Отсюда сильная в наши дни тенденция к терапии действием в противоположность терапии словом, и убеждение, что истина откроется — если откроется вообще, — когда мы сможем жить, скорее исходя из своих мускульных импульсов и ощущений, нежели будучи погребенными под грудой мертвых понятий. Отсюда группы встреч, марафоны, ню-терапия, использование ЛСД и других наркотиков. Все это, короче говоря, есть включение тела во взаимоотношение, когда взаимоотношения нет. Какими бы ни были эти взаимоотношения, они эфемерны: сегодня они ярко расцветают всеми цветами радуги, но назавтра оборачиваются унылым местом, а в наших руках остается лишь пена морская.

# ИСХОДНЫЕ ДАННЫЕ
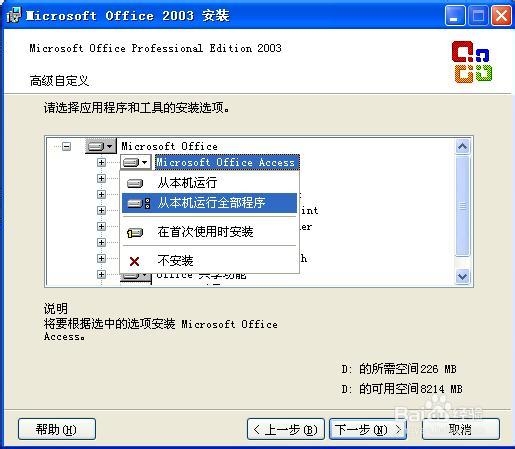Click the icon for 在首次使用时安装
This screenshot has height=449, width=515.
coord(135,232)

# ПОРЯДОК ВЫПОЛНЕНИЯ
Чем, согласно приведённому тексту, по сути являются группы встреч, марафоны, ню-терапия и использование ЛСД и других наркотиков?

# РЕЗУЛЬТАТ ВЫПОЛНЕНИЯ
Включением тела во взаимоотношение, когда взаимоотношения нет.